Donald Trump drängt: So realistisch sind Neuwahlen in der Ukraine
US-Präsident Donald Trump drängt die Ukraine zu Neuwahlen. Präsident Selenskyj reagiert prompt mit Bereitschaft. Doch ein Urnengang scheint unrealistisch.

Das Wichtigste in Kürze
- US-Präsident Donald Trump sprach sich in einem Interview für Wahlen in der Ukraine aus.
- Der ukrainische Präsident Selenskyj reagierte umgehend und erklärte sich bereit dazu.
- Experten sind sich aber einig: Neuwahlen werden in der Ukraine ein Ding der Unmöglichkeit.
US-Präsident Donald Trump hat sich für Neuwahlen in der Ukraine ausgesprochen. In einem Interview mit dem Nachrichtenportal «Politico» sagte er: «Ja, ich denke, es ist an der Zeit. Ich denke, es ist ein wichtiger Zeitpunkt, um Wahlen abzuhalten.»

#####

* Aufgabenstellung: Geben Sie einen Abschnitt des Artikels über Neuwahlen in der Ukraine wortgetreu wieder. Setzen Sie bei den Worten „- Der ukrainische“ ein und enden Sie nach „Ding der Unmöglichkeit.“.

* Angezeigte Datensätze:
#####

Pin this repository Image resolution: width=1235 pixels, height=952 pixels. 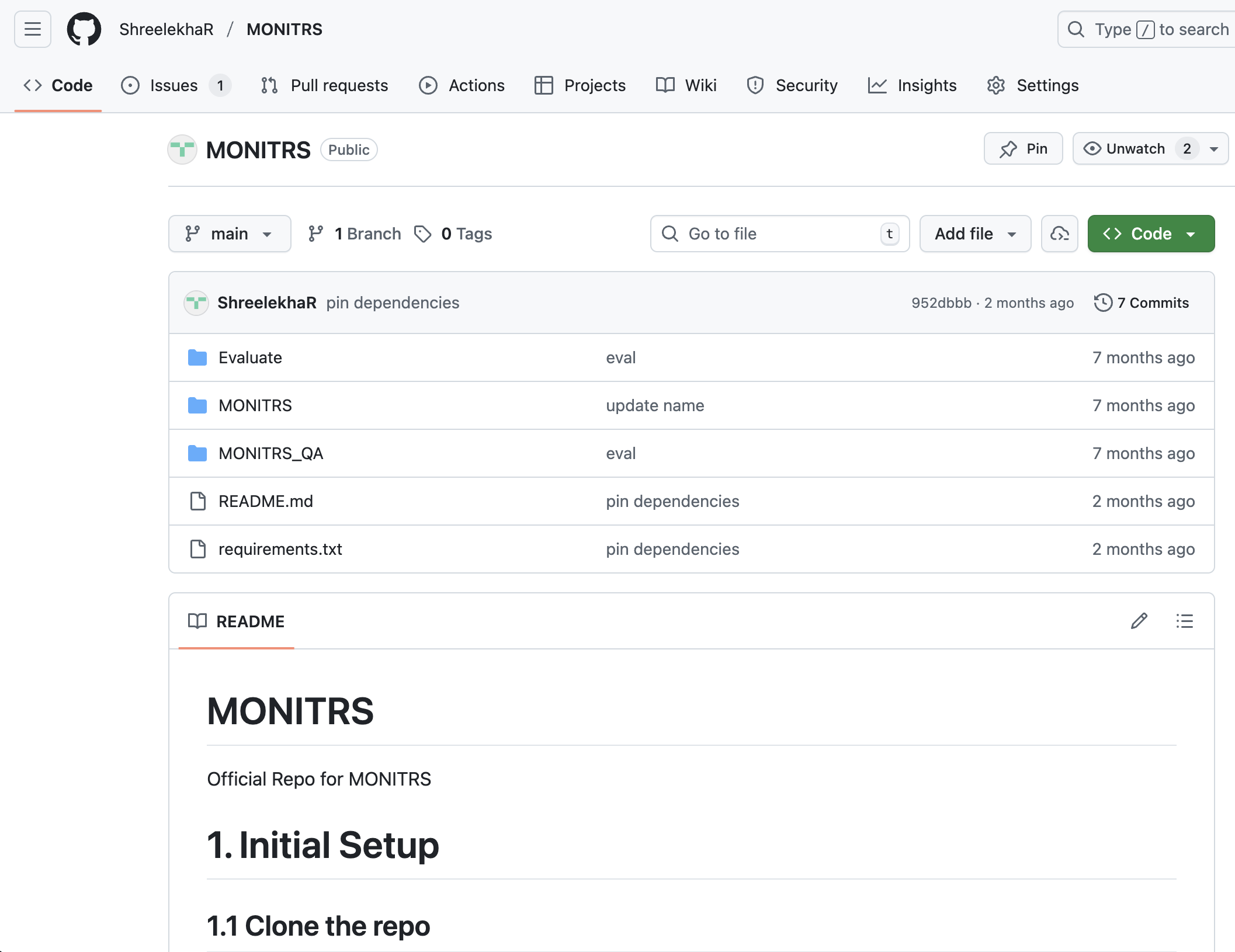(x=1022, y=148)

#####

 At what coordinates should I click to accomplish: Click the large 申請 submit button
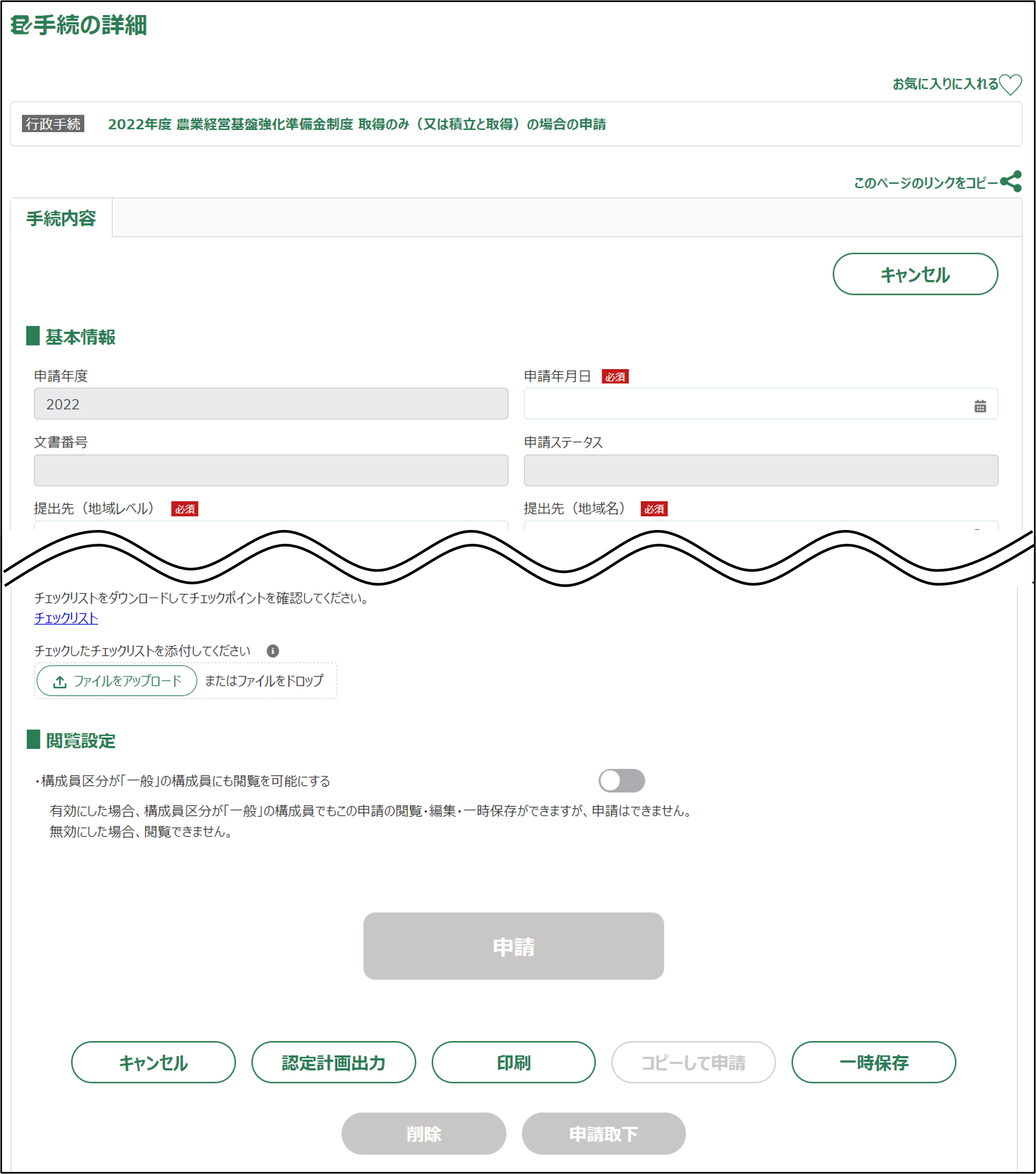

#####

* Antwort:
- Der ukrainische Präsident Selenskyj reagierte umgehend und erklärte sich bereit dazu.
- Experten sind sich aber einig: Neuwahlen werden in der Ukraine ein Ding der Unmöglichkeit.